Exercise goal:
Here is a set of records. Copy them all exactly.

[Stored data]
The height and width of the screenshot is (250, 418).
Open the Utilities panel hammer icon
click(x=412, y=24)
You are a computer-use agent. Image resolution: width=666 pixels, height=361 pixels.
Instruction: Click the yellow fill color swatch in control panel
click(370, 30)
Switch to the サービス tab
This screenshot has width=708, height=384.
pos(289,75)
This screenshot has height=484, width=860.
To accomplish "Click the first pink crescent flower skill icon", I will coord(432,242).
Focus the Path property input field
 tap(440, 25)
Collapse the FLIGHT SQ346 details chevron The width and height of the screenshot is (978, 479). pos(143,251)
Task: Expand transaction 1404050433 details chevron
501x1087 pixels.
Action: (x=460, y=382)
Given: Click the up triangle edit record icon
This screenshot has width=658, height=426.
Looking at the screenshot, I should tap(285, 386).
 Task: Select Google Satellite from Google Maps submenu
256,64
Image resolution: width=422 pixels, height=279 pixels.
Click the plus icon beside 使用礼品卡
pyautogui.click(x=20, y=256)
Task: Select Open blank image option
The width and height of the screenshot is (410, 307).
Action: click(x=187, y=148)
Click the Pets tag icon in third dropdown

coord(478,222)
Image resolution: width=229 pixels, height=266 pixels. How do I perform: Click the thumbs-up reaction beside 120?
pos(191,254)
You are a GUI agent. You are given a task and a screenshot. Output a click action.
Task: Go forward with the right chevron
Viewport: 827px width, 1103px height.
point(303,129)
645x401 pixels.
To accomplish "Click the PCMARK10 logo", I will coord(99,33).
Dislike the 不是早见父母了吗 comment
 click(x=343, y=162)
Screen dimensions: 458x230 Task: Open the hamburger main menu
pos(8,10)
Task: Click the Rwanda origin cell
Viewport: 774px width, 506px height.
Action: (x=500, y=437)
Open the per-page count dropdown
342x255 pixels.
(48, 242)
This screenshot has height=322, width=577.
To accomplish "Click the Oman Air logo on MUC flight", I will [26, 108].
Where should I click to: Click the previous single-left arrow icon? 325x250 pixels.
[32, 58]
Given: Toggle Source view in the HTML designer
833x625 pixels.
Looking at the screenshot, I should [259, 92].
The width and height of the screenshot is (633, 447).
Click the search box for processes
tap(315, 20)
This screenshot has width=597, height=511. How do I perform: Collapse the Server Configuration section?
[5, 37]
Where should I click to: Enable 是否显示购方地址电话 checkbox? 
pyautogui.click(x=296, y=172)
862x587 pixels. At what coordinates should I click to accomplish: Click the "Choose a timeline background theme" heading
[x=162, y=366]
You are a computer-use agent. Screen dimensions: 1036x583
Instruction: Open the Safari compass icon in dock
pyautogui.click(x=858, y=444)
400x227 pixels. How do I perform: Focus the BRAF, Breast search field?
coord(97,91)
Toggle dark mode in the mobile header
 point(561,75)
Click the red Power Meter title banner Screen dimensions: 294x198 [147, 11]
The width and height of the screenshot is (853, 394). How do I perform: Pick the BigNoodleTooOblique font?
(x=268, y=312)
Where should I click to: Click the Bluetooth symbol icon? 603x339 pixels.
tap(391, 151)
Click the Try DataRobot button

Task solution:
The height and width of the screenshot is (250, 418).
Open the Utilities panel hammer icon
click(x=412, y=24)
You are a computer-use agent. Image resolution: width=666 pixels, height=361 pixels.
Instruction: Click the yellow fill color swatch in control panel
click(370, 30)
Switch to the サービス tab
This screenshot has width=708, height=384.
pos(289,75)
This screenshot has height=484, width=860.
To accomplish "Click the first pink crescent flower skill icon", I will coord(432,242).
Focus the Path property input field
 tap(440, 25)
Collapse the FLIGHT SQ346 details chevron The width and height of the screenshot is (978, 479). pos(143,251)
Task: Expand transaction 1404050433 details chevron
501x1087 pixels.
Action: (x=460, y=382)
Given: Click the up triangle edit record icon
This screenshot has width=658, height=426.
Looking at the screenshot, I should tap(285, 386).
 Task: Select Google Satellite from Google Maps submenu
256,64
Image resolution: width=422 pixels, height=279 pixels.
Click the plus icon beside 使用礼品卡
pyautogui.click(x=20, y=256)
Task: Select Open blank image option
The width and height of the screenshot is (410, 307).
Action: click(x=187, y=148)
Click the Pets tag icon in third dropdown

coord(478,222)
Image resolution: width=229 pixels, height=266 pixels. How do I perform: Click the thumbs-up reaction beside 120?
pos(191,254)
You are a GUI agent. You are given a task and a screenshot. Output a click action.
Task: Go forward with the right chevron
Viewport: 827px width, 1103px height.
point(303,129)
645x401 pixels.
To accomplish "Click the PCMARK10 logo", I will coord(99,33).
Dislike the 不是早见父母了吗 comment
 click(x=343, y=162)
Screen dimensions: 458x230 Task: Open the hamburger main menu
pos(8,10)
Task: Click the Rwanda origin cell
Viewport: 774px width, 506px height.
Action: (x=500, y=437)
Open the per-page count dropdown
342x255 pixels.
(48, 242)
This screenshot has height=322, width=577.
To accomplish "Click the Oman Air logo on MUC flight", I will [26, 108].
Where should I click to: Click the previous single-left arrow icon? 325x250 pixels.
[32, 58]
Given: Toggle Source view in the HTML designer
833x625 pixels.
Looking at the screenshot, I should [259, 92].
The width and height of the screenshot is (633, 447).
Click the search box for processes
tap(315, 20)
This screenshot has width=597, height=511. How do I perform: Collapse the Server Configuration section?
[5, 37]
Where should I click to: Enable 是否显示购方地址电话 checkbox? 
pyautogui.click(x=296, y=172)
862x587 pixels. At what coordinates should I click to accomplish: Click the "Choose a timeline background theme" heading
[x=162, y=366]
You are a computer-use agent. Screen dimensions: 1036x583
Instruction: Open the Safari compass icon in dock
pyautogui.click(x=858, y=444)
400x227 pixels. How do I perform: Focus the BRAF, Breast search field?
coord(97,91)
Toggle dark mode in the mobile header
 point(561,75)
Click the red Power Meter title banner Screen dimensions: 294x198 [147, 11]
The width and height of the screenshot is (853, 394). How do I perform: Pick the BigNoodleTooOblique font?
(x=268, y=312)
Where should I click to: Click the Bluetooth symbol icon? 603x339 pixels.
tap(391, 151)
Click the Try DataRobot button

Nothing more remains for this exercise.